# Assignment
Could you retype every record below exactly as it appears?

# Data provided
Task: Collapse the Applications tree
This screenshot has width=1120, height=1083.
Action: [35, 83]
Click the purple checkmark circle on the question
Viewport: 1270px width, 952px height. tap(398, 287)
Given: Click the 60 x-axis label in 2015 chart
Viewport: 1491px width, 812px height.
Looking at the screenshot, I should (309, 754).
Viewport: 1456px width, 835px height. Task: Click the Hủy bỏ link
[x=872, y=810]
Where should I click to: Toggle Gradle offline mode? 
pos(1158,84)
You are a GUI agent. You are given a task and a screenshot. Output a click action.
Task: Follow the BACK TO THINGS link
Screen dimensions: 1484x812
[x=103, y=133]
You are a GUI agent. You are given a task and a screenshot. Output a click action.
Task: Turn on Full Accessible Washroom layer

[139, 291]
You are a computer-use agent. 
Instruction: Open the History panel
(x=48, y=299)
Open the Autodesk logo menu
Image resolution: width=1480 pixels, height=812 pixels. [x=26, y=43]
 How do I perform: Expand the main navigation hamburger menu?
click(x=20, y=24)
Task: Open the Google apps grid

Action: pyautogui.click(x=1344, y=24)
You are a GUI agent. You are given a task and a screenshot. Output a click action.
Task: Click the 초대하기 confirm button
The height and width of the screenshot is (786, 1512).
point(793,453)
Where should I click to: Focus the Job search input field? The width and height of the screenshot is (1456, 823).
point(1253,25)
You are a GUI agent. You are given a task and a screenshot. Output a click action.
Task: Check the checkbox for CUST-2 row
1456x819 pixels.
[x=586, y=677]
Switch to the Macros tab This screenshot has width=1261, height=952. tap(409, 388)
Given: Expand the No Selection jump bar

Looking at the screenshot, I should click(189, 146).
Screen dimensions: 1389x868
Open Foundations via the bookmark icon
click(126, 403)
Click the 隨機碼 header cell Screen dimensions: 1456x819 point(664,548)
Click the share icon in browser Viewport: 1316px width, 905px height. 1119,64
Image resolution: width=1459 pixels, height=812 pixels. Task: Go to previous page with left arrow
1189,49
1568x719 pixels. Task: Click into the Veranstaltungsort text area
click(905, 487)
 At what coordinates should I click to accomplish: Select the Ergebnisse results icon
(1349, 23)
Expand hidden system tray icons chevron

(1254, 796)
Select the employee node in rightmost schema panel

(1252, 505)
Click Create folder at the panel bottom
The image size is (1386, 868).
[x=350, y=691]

# Answer
Task: Collapse the Applications tree
This screenshot has width=1120, height=1083.
Action: [35, 83]
Click the purple checkmark circle on the question
Viewport: 1270px width, 952px height. tap(398, 287)
Given: Click the 60 x-axis label in 2015 chart
Viewport: 1491px width, 812px height.
Looking at the screenshot, I should (309, 754).
Viewport: 1456px width, 835px height. Task: Click the Hủy bỏ link
[x=872, y=810]
Where should I click to: Toggle Gradle offline mode? 
pos(1158,84)
You are a GUI agent. You are given a task and a screenshot. Output a click action.
Task: Follow the BACK TO THINGS link
Screen dimensions: 1484x812
[x=103, y=133]
You are a GUI agent. You are given a task and a screenshot. Output a click action.
Task: Turn on Full Accessible Washroom layer

[139, 291]
You are a computer-use agent. 
Instruction: Open the History panel
(x=48, y=299)
Open the Autodesk logo menu
Image resolution: width=1480 pixels, height=812 pixels. [x=26, y=43]
 How do I perform: Expand the main navigation hamburger menu?
click(x=20, y=24)
Task: Open the Google apps grid

Action: pyautogui.click(x=1344, y=24)
You are a GUI agent. You are given a task and a screenshot. Output a click action.
Task: Click the 초대하기 confirm button
The height and width of the screenshot is (786, 1512).
point(793,453)
Where should I click to: Focus the Job search input field? The width and height of the screenshot is (1456, 823).
point(1253,25)
You are a GUI agent. You are given a task and a screenshot. Output a click action.
Task: Check the checkbox for CUST-2 row
1456x819 pixels.
[x=586, y=677]
Switch to the Macros tab This screenshot has width=1261, height=952. tap(409, 388)
Given: Expand the No Selection jump bar

Looking at the screenshot, I should click(189, 146).
Screen dimensions: 1389x868
Open Foundations via the bookmark icon
click(126, 403)
Click the 隨機碼 header cell Screen dimensions: 1456x819 point(664,548)
Click the share icon in browser Viewport: 1316px width, 905px height. 1119,64
Image resolution: width=1459 pixels, height=812 pixels. Task: Go to previous page with left arrow
1189,49
1568x719 pixels. Task: Click into the Veranstaltungsort text area
click(905, 487)
 At what coordinates should I click to accomplish: Select the Ergebnisse results icon
(1349, 23)
Expand hidden system tray icons chevron

(1254, 796)
Select the employee node in rightmost schema panel

(1252, 505)
Click Create folder at the panel bottom
The image size is (1386, 868).
[x=350, y=691]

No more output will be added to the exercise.